Personalmente creo que hasta que no tienes una discusión, la relación no está totalmente consolidada. Hasta el momento eres esa criatura agradable, inteligente, sexy y pacífica; pero cuando llega la discusión - ¡oh señor, píllanos confesados! - cuando llega la discusión se libera la bestia.

Es una regla que aplico no sólo con las parejas, también con los amigos: si algo te molesta, dilo. ¡Callarlo es peor! ¿No nos damos cuenta de que si no decimos lo que nos molesta terminamos teniendo una bronca monumental porque alguien no fregó un vaso? ¡Welcome, reproches!

En una pareja debe haber sinceridad total para hablar y en una discusión todo debe estar permitido, sólo un consejo: no mentar a la madre de nadie.

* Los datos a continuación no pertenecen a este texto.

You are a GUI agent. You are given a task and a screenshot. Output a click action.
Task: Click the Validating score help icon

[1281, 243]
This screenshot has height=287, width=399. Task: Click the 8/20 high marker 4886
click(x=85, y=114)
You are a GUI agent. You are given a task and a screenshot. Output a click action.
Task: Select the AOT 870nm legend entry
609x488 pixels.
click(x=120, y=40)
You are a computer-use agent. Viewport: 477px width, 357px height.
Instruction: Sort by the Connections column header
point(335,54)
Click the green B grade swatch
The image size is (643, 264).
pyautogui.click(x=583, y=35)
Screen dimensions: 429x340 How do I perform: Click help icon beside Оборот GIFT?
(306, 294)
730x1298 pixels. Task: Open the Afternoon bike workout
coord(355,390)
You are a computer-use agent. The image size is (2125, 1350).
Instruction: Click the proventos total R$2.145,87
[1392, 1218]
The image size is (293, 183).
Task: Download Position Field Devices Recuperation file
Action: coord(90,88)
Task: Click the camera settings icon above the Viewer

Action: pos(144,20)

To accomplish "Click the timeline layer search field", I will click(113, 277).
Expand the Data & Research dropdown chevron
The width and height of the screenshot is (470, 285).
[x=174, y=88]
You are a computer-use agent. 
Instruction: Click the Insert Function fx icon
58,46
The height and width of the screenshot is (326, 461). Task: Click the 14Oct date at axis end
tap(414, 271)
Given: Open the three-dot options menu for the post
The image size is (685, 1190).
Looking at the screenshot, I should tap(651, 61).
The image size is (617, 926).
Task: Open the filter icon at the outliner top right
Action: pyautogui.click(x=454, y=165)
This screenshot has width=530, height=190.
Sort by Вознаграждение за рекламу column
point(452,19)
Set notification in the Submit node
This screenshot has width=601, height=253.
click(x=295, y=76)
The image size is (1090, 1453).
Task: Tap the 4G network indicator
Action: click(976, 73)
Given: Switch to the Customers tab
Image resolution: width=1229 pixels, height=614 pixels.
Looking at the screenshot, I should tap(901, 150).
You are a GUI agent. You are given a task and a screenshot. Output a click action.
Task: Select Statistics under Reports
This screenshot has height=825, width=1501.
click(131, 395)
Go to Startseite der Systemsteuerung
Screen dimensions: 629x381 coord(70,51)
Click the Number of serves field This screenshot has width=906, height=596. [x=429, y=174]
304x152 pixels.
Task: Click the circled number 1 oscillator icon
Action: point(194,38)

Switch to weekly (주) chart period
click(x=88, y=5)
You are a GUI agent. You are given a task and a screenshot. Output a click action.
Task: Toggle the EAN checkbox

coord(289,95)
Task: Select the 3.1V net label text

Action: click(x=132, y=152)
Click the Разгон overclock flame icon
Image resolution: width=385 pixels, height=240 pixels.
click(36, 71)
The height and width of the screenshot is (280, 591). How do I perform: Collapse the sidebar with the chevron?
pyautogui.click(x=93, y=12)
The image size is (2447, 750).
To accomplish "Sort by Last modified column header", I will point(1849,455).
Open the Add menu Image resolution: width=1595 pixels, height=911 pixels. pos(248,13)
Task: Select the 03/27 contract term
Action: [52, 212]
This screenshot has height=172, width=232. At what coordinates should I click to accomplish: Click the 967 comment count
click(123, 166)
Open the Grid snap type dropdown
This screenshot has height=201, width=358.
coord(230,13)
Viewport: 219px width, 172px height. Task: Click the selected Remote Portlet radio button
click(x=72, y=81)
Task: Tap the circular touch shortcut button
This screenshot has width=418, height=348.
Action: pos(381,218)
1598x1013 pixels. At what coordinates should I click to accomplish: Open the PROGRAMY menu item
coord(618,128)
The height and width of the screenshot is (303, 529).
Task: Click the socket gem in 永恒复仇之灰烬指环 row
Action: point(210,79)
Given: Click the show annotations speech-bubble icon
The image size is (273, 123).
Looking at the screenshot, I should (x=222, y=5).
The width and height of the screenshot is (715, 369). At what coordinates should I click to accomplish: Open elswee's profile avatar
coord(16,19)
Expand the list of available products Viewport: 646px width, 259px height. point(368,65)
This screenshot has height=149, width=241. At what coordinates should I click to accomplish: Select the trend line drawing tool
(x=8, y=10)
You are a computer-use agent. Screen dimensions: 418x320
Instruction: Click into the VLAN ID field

Porque ése es el instante más importante de una discusión: saber cuándo callar. Generalmente es justo después del primer portazo, de la primera ofensa o el primer grito. En mi opinión, ése es el momento de retirarnos a nuestras esquinas, recoger a los heridos y volver más tarde con nuestro corazón semimagullado a pactar una tregua. Lloramos juntos y decimos “lo siento”, nos besamos y hacemos el amor en el sofá. Tablas y hasta el próximo encuentro.

Sin embargo, el ser humano no conoce límites y… después de ese primer mordisco nos podemos quedar con hambre.

Entonces, deja de importar por qué discutimos y cuánto nos amamos. Todo lo que quieres es hacerle daño. La bestia se descontrola y deseamos ver sangre y lágrimas; saltamos voluntariamente a la yugular porque queremos ver a nuestra víctima derrotada y llorando. ¿Por qué mentir y decir más tarde que no pretendías herir, que no sabías, que fue el calentón del momento? Es un instinto momentáneo, pero no por ello menos voluntario. Requiere un esfuerzo hercúleo admitir que quisimos lastimar, pero lo cierto es que así es y todo el poder que teníamos para causar placer y felicidad lo usamos para infringir dolor. Le echas en cara aquello por lo que le consolabas hace dos días y escogemos a conciencia la palabra más dolorosa para clavarla directamente en el corazón.

Lo peor es que cuando salimos de ese trance nos damos cuenta de que sí. Lo hemos conseguido y el ser al que amabas con tu vida ahora se retuerce con la marca de tus dientes en su cuello y tú te arrastras hasta el mueble más cercano con las piernas rotas.

Poco habremos conseguido y más bien lloramos en la ducha o dormimos en el sofá porque le dije que era un fracasado que nunca iba a llegar a nada y él me respondió que era una frígida incapaz de dar amor.

 ¿Cómo superarlo? No se puede. El daño ya está hecho y hay que vivir tanto con lo que dijiste como con lo que te dijo; quizás, si eres sabio, aprendas. Ojalá nunca lleguen a ese punto. Pero si no lo pueden evitar y terminan clavándose las garras en un abrazo mortal, les deseo entonces capacidad para perdonar.